Navin reworks his song 'Mehbooba', adding English lyrics, and performing it as a duet with Rekha Sawhney for a Bollywood proposal on BBC One Doctors (2000 TV series)

Navin in Bollywood

Filmmaker Sajid Nadiadwala chose Navin to be the playback singer for Bollywood actor Akshay Kumar in Kambakth Ishq (Damned Love), released on 29 May 2009.

Navin in Hollywood

Navin's sixth No. 1 Punjabi Track Shudaayi features in director Raghav Murali's film – The Spectacular Jihad of Taz Rahim, released on 29 May 2015

==Discography==
- 'Tukde, Tukde' (Pieces), which released on 19 September 2006, was Navin's debut song, sung in Punjabi.

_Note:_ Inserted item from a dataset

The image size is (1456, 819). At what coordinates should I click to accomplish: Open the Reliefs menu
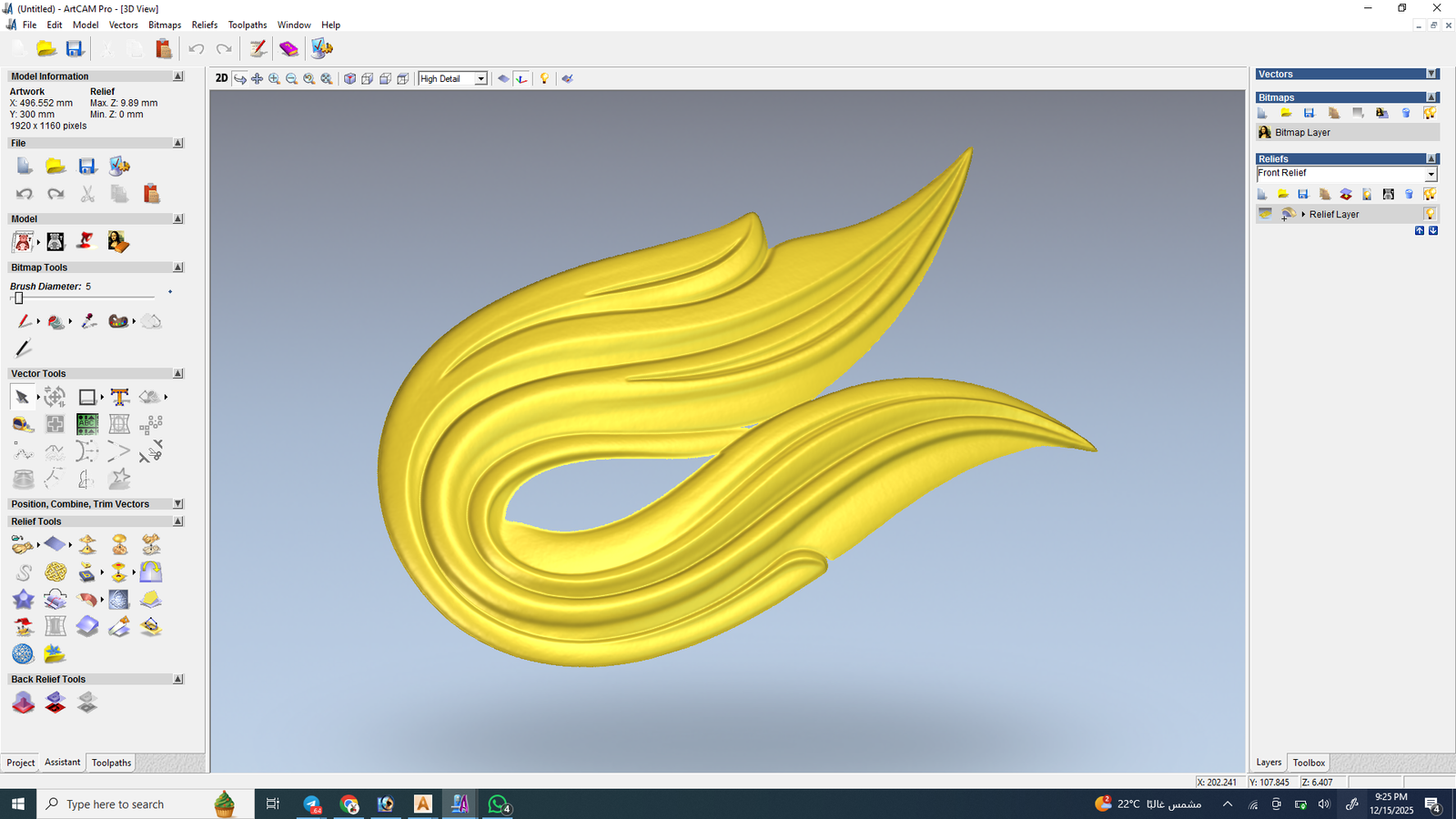[x=204, y=25]

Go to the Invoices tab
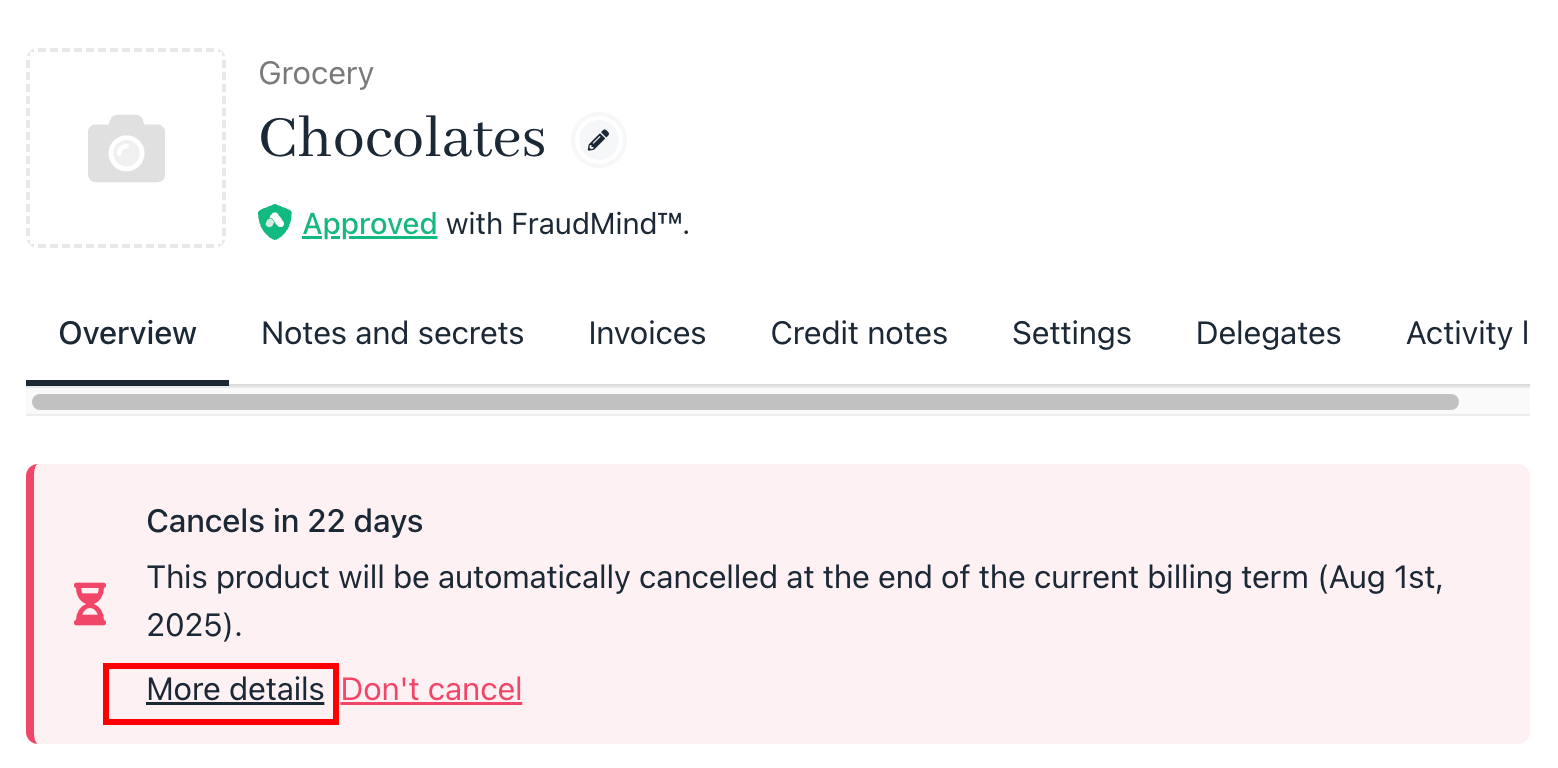click(647, 333)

He co-wrote with M. Johal.
- 'Main Ha Tere Naal' (I am with You) released in July 2007 was his second release, sung in Punjabi.
- 'Zinda Hoon' (I am Alive) released 17 December 2007
- 'Khalli Dil' (Empty Heart) written and composed by Navin.
- 'Love Thing' hits BBC Asian Network Charts at No. 16 – 23 February 2009.
- 'Tere Liye' (For You) a love song (co-written with Mushtaq, composed and sung by Navin) was released 14 February 2009.
- 'Fade Away' (A Hindi and English track) released in June 2009 as a tribute to Michael Jackson.
- 'Mehbooba' released – 26 July 2009.
- 'Jee Le' released – 29 July 2010
- 'Aaja' released on iTunes – 14 February 2011.
- 'Nach Le' released on iTunes – 30 September 2011
- 'Shudaayi' released on iTunes – 20 August 2012.
- 'Hamesha' (Forever) released on 14 February 2013. It is the cover of the Heatwave R&B song Always and Forever.
- 'Pa Na Na' released on iTunes – 7 November 2013.
- 'Paint the Town' released on iTunes – 11 June 2014 as part of The Heights EP by Naamless a.k.a. Sahil Sabh.
- 'Dangerous' released on iTunes – 4 December 2014.
- 'Jind' (feat. Alison Gabrielle) released on iTunes – 12 February 2015
- 'Tear It Up' released on iTunes 12 August 2016.
- 'Bandagi' was released on iTunes – 27 January 2017.
- 'No Games' was released on iTunes 8 May 2017.
- 'Burning Slow' released on iTunes 9 February 2018.
- 'Ishq Humara' released on iTunes 11 May 2018.
- 'Khush Rahi' released on iTunes 6 January 2021.

==Albums==
The Collection released on 19 September 2015. This eighteen track album includes Navin's six No. 1 hit tracks and three Hindi mix covers.